For now I don’t know if I’ll be involved in that side of the project, I hope I am, but that’s for another day! Back to my actual point, because of the environment we run in our datacentres, our firewalls run with Virtual-Router Routing-Instances. A Virtual Router is similar than Cisco’s VRF concept however, with Juniper’s a Virtual Router is used for non-VPN related applications. So, I was asked to investigate if it was possible for our firewalls to be NTP clients to a NTP server via the master instance and also be able to act as a NTP server to attached clients within a routing-instance.

Note
You can get more detail about Juniper’s Routing-Instance Types on their TechLibrary Routing Instances Overview

Although it sounds a bit of a mouthful, the topology itself is quite straightforward. The diagram below shows the topology I’ll be testing with:

Routing

As the diagram shows, I’ll be using a standalone Juniper SRX220h and two ESXi Ubuntu 14.04LTS servers. The SRX will be a NTP client of the NTP server (km-vm4) via the master inet.0 table. The second client km-vm1 will be located within the Routing-Instance “test” and will be using the SRX220 as its NTP server. Security policies will need to be defined, as the stateful functionalities of the SRX will still be in use. Without creating security between the zones all traffic will be dropped.

Note
The Base configuration used in this topology is below. (I using this SRX for IPv6 testing as well, so ignore the vlan name lol)
Base Config
set interfaces ge-0/0/0 enable
set interfaces ge-0/0/0 unit 0 family ethernet-switching port-mode access
set interfaces ge-0/0/0 unit 0 family ethernet-switching vlan members internal-v6
set interfaces ge-0/0/1 enable
set interfaces ge-0/0/1 unit 0 family ethernet-switching port-mode access
set interfaces ge-0/0/1 unit 0 family ethernet-switching vlan members ntp-server
set interfaces vlan unit 100 family inet address 192.168.1.1/24
set interfaces vlan unit 101 family inet address 192.168.2.1/24

set security policies from-zone vlan100 to-zone vlan101 policy allow-ntp match source-address any
set security policies from-zone vlan100 to-zone vlan101 policy allow-ntp match destination-address any
set security policies from-zone vlan100 to-zone vlan101 policy allow-ntp match application junos-ntp
set security policies from-zone vlan100 to-zone vlan101 policy allow-ntp then permit

set security policies from-zone vlan101 to-zone vlan100 policy allow-ntp match source-address any
set security policies from-zone vlan101 to-zone vlan100 policy allow-ntp match destination-address any
set security policies from-zone vlan101 to-zone vlan100 policy allow-ntp match application junos-ntp
set security policies from-zone vlan101 to-zone vlan100 policy allow-ntp then permit

set security zones security-zone vlan100 interfaces vlan.100 host-inbound-traffic system-services any-service
set security zones security-zone vlan101 interfaces vlan.101 host-inbound-traffic system-services any-service

set routing-instances test instance-type virtual-router
set routing-instances test interface vlan.100

set vlans internal-v6 vlan-id 100
set vlans internal-v6 l3-interface vlan.100
set vlans ntp-server vlan-id 101
set vlans ntp-server l3-interface vlan.101

With this setup, the overall goal of this testing is to see if it’s possible to advertise specific routes from the inet.0 table to another routing table, to allow end to end connectivity between routing instances.

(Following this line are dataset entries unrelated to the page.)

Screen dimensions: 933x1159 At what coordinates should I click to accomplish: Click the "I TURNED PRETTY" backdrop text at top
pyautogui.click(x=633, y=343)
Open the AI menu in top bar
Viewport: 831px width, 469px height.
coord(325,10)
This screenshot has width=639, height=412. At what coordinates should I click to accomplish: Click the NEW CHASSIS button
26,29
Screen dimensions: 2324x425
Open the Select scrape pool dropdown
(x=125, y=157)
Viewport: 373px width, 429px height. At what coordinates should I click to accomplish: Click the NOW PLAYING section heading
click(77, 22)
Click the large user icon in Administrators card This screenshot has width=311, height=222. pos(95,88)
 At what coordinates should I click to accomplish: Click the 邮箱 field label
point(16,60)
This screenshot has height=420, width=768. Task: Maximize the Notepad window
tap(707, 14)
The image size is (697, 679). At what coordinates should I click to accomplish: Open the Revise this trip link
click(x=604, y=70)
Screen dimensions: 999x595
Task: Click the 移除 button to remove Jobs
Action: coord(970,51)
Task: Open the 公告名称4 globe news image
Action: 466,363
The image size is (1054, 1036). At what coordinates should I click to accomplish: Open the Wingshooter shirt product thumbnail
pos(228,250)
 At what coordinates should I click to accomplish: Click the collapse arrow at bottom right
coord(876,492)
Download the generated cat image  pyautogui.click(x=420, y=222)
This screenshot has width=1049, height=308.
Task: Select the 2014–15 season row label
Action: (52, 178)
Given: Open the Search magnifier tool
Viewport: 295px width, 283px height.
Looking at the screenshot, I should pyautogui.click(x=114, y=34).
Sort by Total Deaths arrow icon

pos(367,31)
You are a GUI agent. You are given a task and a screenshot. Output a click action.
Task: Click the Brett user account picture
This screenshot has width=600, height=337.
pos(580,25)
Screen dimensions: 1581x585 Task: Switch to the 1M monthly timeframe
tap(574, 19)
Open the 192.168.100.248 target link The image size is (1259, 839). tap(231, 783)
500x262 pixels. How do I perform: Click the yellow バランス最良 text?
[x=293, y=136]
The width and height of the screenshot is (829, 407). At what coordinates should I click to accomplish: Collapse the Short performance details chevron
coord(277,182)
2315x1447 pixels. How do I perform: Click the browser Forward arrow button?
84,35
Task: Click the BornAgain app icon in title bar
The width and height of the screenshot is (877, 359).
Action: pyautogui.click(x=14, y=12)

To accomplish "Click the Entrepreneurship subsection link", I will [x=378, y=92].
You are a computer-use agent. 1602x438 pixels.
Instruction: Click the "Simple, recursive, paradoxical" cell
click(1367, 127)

This post will not show/explain how the stateful functionalities of the SRX series firewall works. That will be in another post :p

With all that talk and background out of the way… Let’s get cracking 🙂

With the NTP server already configured, the SRX need to set as an NTP client. This configuration is done under system ntp stanza. We set the remote server, ntp version and preference. In addition, I set two other statements; one is optional and the other had to be set. The statements, boot-server and source-address, Juniper defines these statements as:

  • boot-server: When the router or switch boots, it immediately synchronizes with the boot server even if the NTP process is explicitly disabled or if the time difference between the client and the boot server exceeds the threshold value of 1000 seconds.
  • source-address: This is statement useful for controlling which source address NTP will use to access your network when it is either responding to an NTP client request from your network or when it itself is sending NTP requests to your network.

As described above, and in a nutshell, by adding the source-address this will allow other clients/devices to set an IP address that’s located on the SRX as their remote NTP server. Thus providing a /32 address that can be advertised. For my example the address 192.168.2.1, the gateway address for the ntp server, will be the address used as the source address.

[email protected]# show system ntp 
boot-server 192.168.2.100;
server 192.168.2.100 version 4 prefer;
source-address 192.168.2.1;

We can verify the NTP association by using the command show ntp assocication.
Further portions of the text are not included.